- _PROBLEM DESCRIPTION_: In the records below, the line with "Where should I" and every line after it must be written out exactly; no pictures belong in the result.

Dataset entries
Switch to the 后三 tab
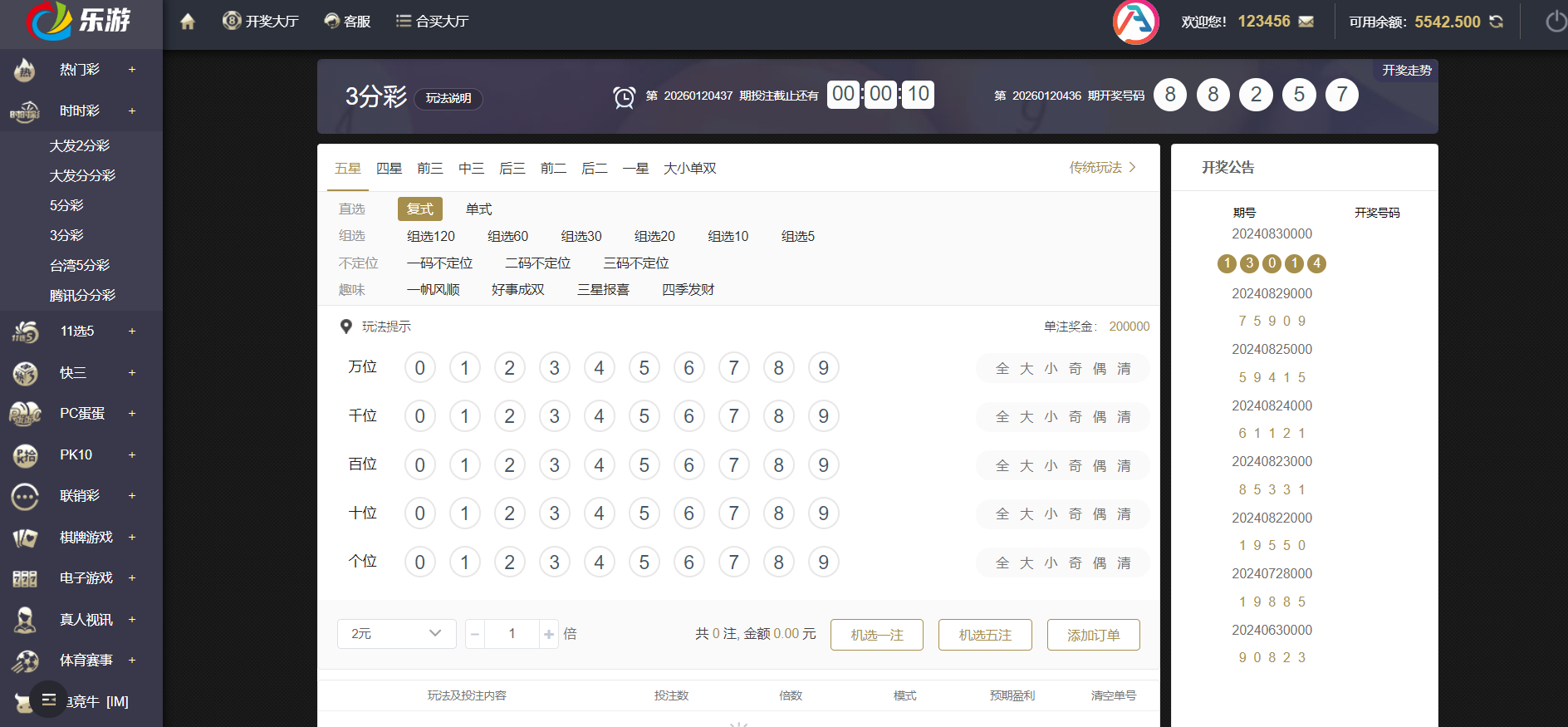This screenshot has height=727, width=1568. tap(512, 169)
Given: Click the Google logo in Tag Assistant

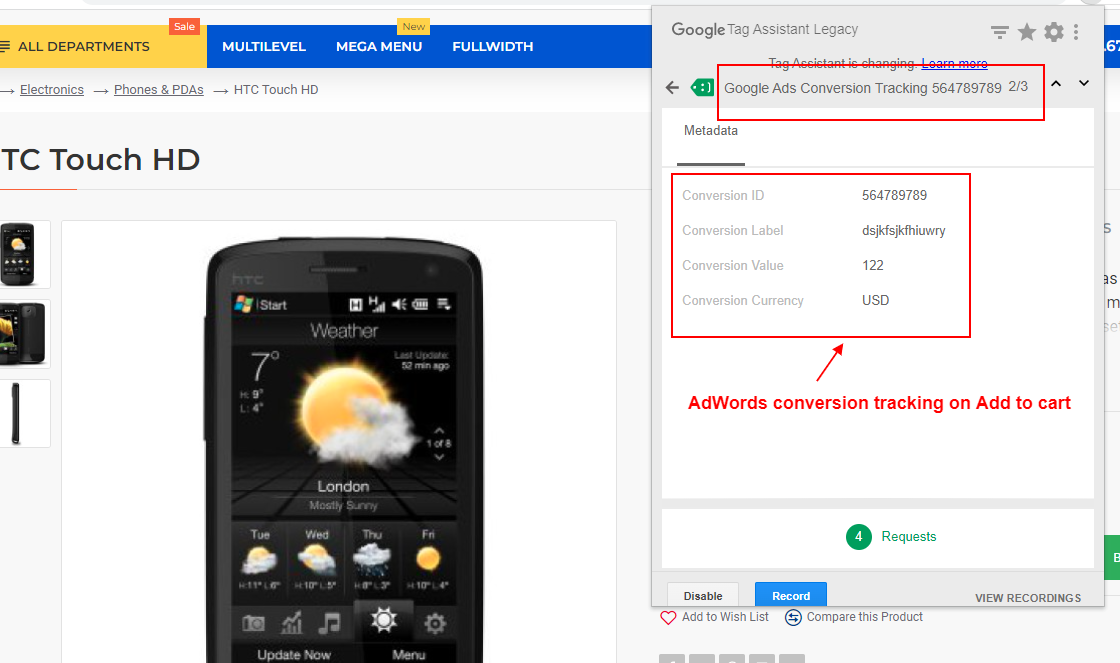Looking at the screenshot, I should coord(697,30).
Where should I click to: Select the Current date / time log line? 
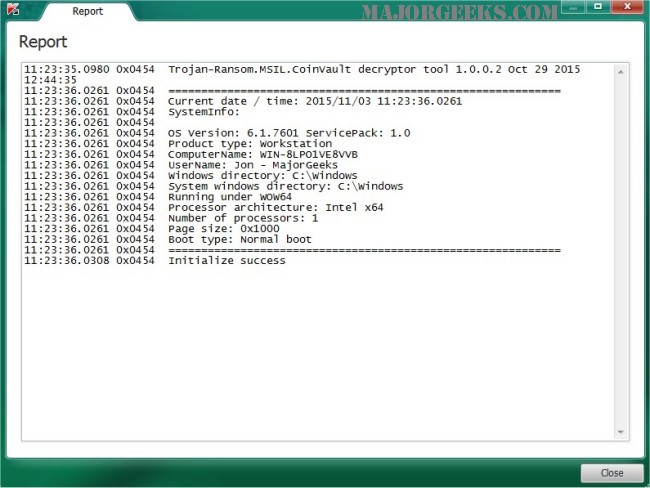(243, 101)
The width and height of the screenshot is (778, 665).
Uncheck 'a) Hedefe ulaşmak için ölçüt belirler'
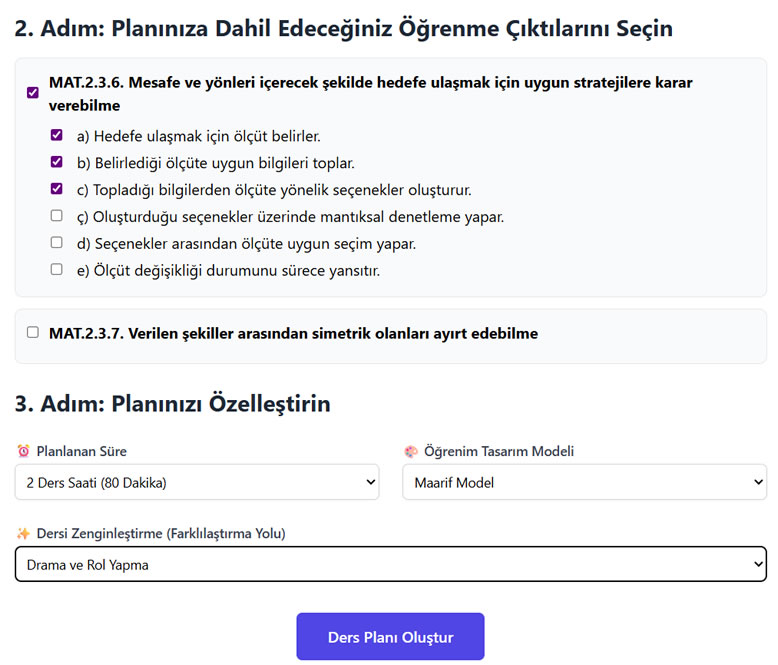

- _FINAL ANSWER_:
Where should I click to: Select the Current date / time log line? 
(243, 101)
The width and height of the screenshot is (778, 665).
Uncheck 'a) Hedefe ulaşmak için ölçüt belirler'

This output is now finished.